Nature in unexpected places 

We were on the road for several hours today, heading north for a holiday! Along the sides of the motorway, on the verges, splashes of wild flowers brightened the journey, nature flourishing where humans fear to tread. 

We stopped at Hardwick Park, a National Trust property with an old and new hall, both pretty old! The Old Hall is a grand ruin, a statuesque skeleton looking over the valley. Here, despite the tramp of visitors’ feet, nature is gaining a toehold. On ledges and tops of walls, plants are growing. If left alone they would soon cover the ruin, their tendrils reaching out over the stones to make it their own. 

Overhead swallows swooped and dived. Standing in the shell of the old kitchens we were surprised to watch one of the birds dive down then disappear up the huge chimney. I stepped inside, peering up into the gloom, eyes adjusting to the dark, a cup shaped next against the stones came into view, swallow perched atop, tail ribbons trailing out. The picture is rather grainy, but I hope you can make out the bird. 

In an adjoining room, up the next chimney more swallows nested, an avian back to back in a grand ruin. I watched a swallow fly up, beaks appearing over the lip of the cup, young swallows demanding to be fed, a faecal sack being carried away. 

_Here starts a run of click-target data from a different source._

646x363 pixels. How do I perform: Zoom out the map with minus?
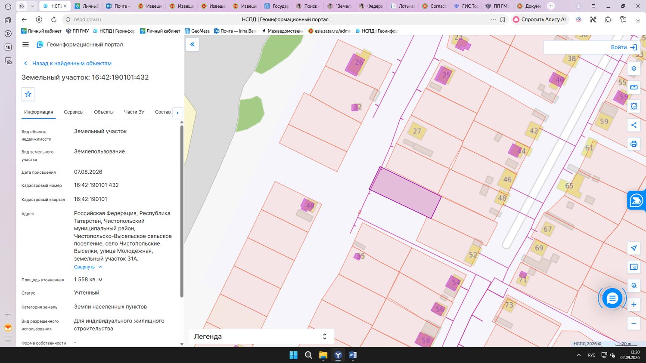click(634, 323)
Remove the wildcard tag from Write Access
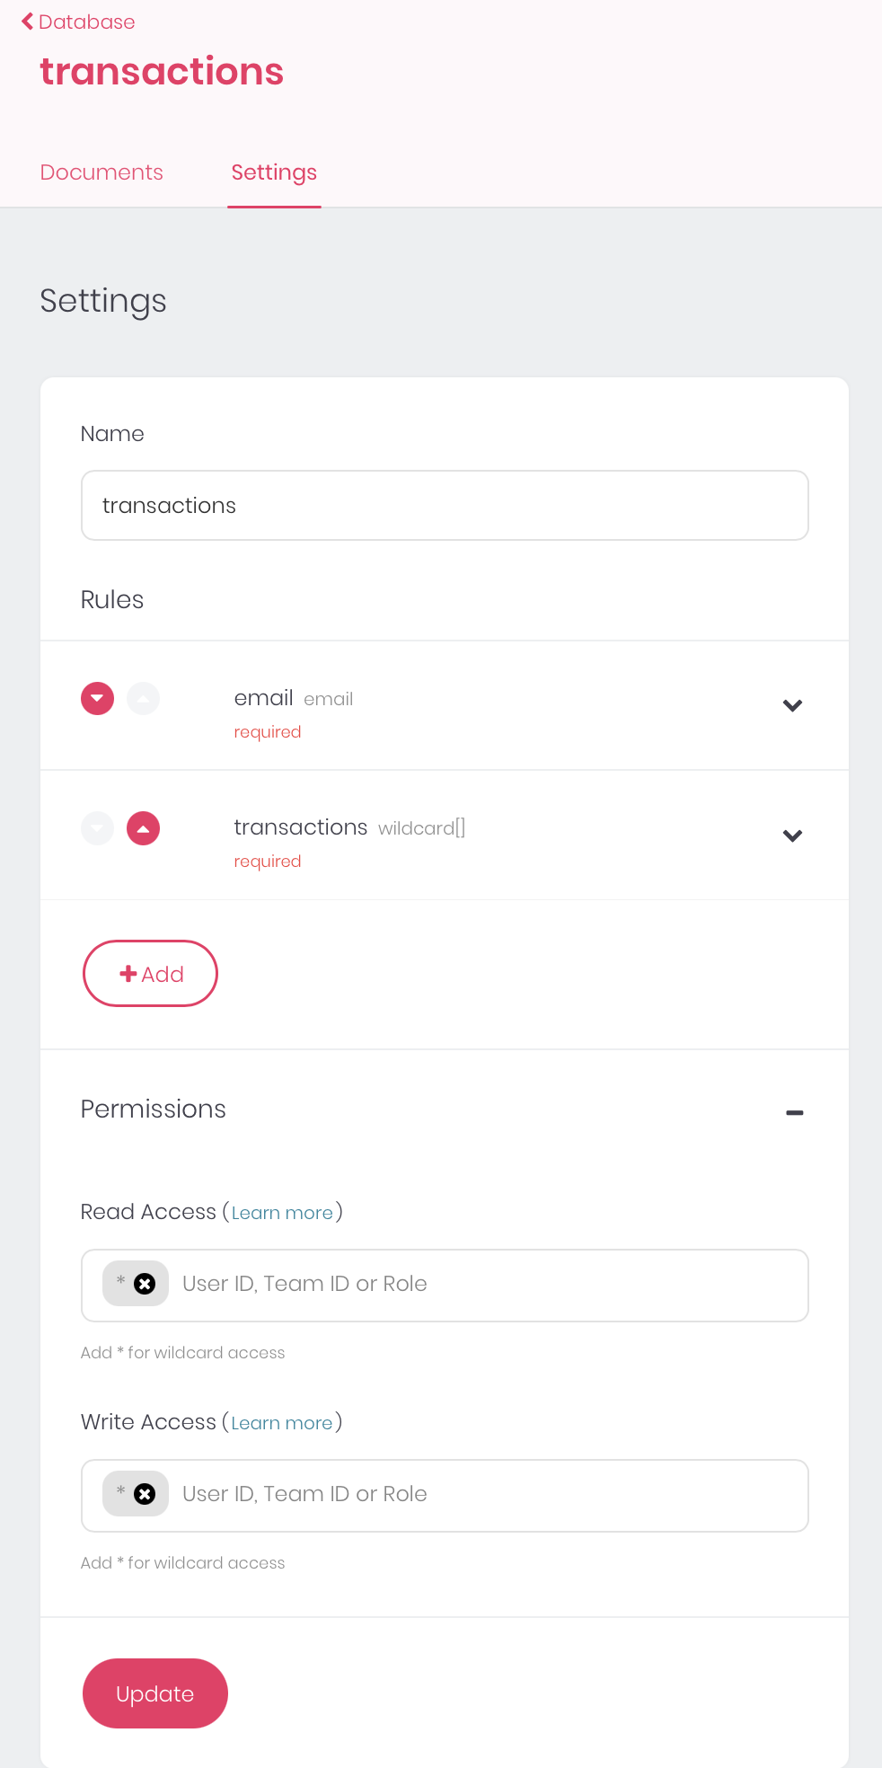 145,1494
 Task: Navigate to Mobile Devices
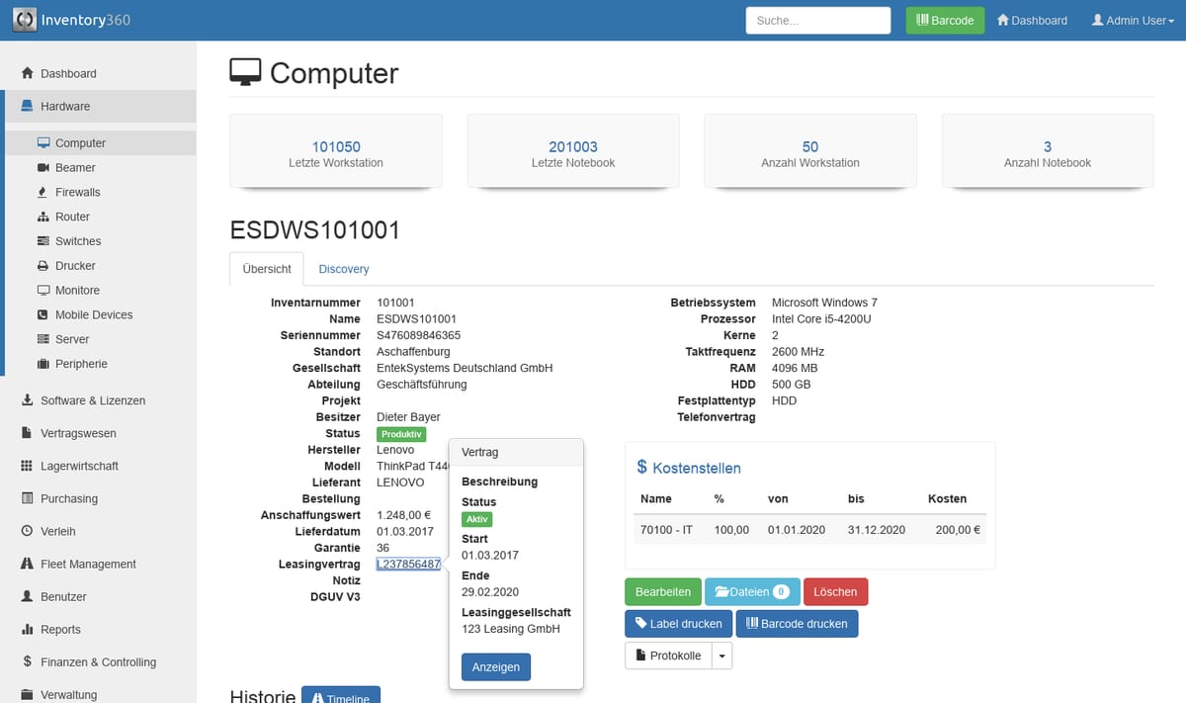click(x=93, y=314)
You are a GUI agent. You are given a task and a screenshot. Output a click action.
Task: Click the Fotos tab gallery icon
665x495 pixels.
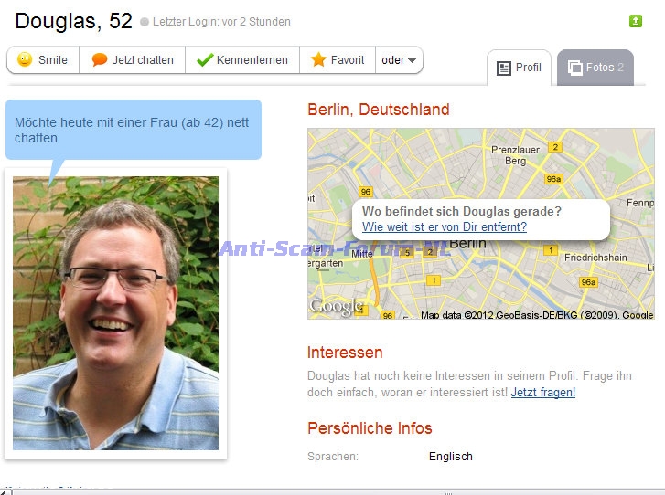[574, 68]
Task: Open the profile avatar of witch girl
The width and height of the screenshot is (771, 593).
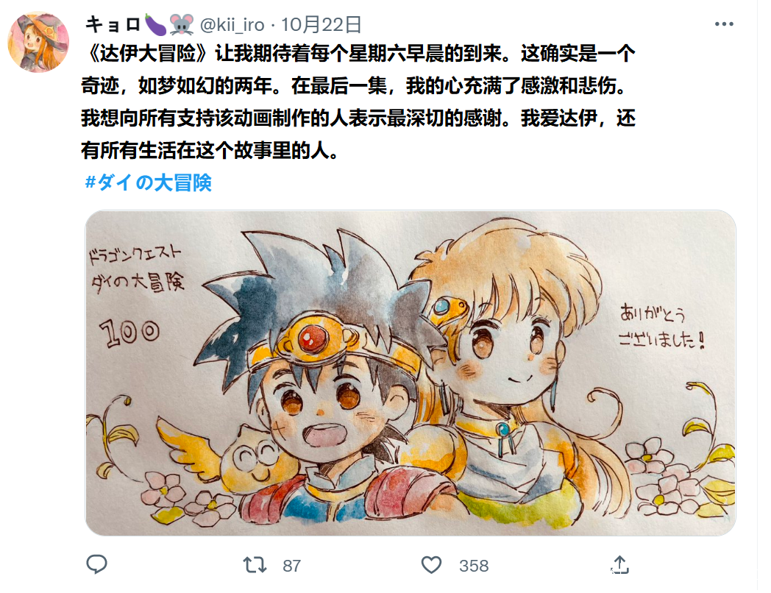Action: tap(38, 42)
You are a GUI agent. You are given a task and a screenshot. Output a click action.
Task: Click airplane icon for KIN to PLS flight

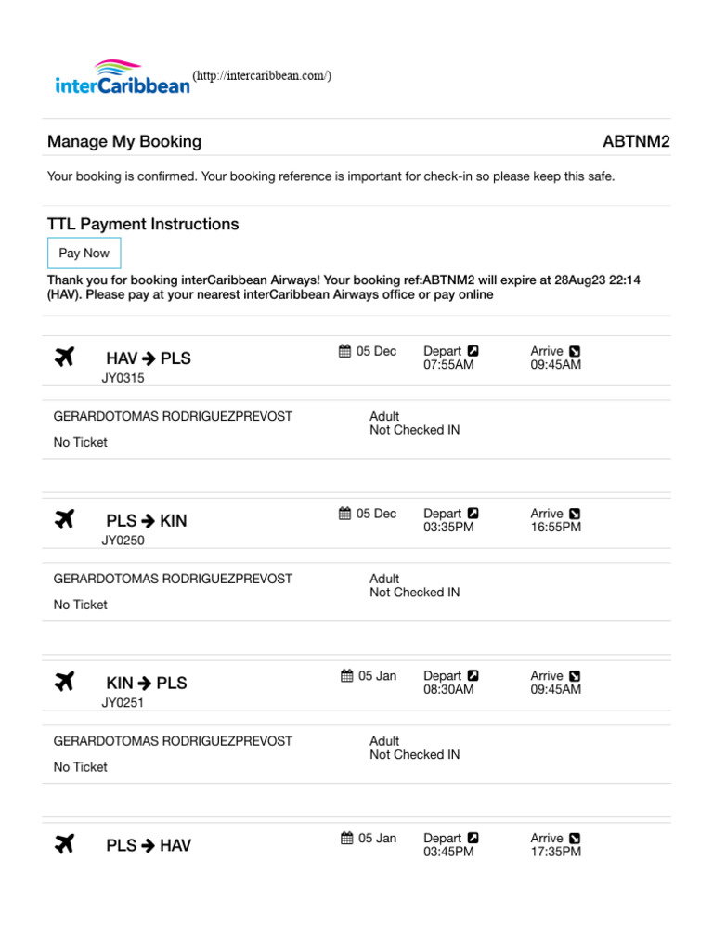pos(64,683)
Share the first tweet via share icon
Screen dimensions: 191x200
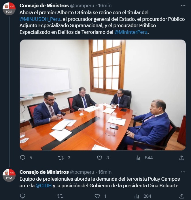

How wonderful to see these hardworking little birds making their home here. 

The views from atop the ruins were far reaching and beautiful, 

In the formal gardens, much of the planting was perfect for pollinators, buzzing with bees and hoverflies. The bright colours were beautifully arranged, giving lots of ideas for small changes to make in our own garden. In among the blooms a vole darted, hesitant, nose twitching before making for cover, delightful to see. Even in the formal gardens, nature finding a place. 

We walked through the park, enjoying the views, back down to the ponds, where we’d parked. Through the cool woods we came upon a badger sett, an unexpected pleasure to see an active sett and know that badgers make the park their own. 

The unexpected scent of wild garlic, only seed heads left, hung in the air and we were delighted by the beautiful longhorn cattle as we walked across the meadows. An unexpectedly wild day in a beautiful place.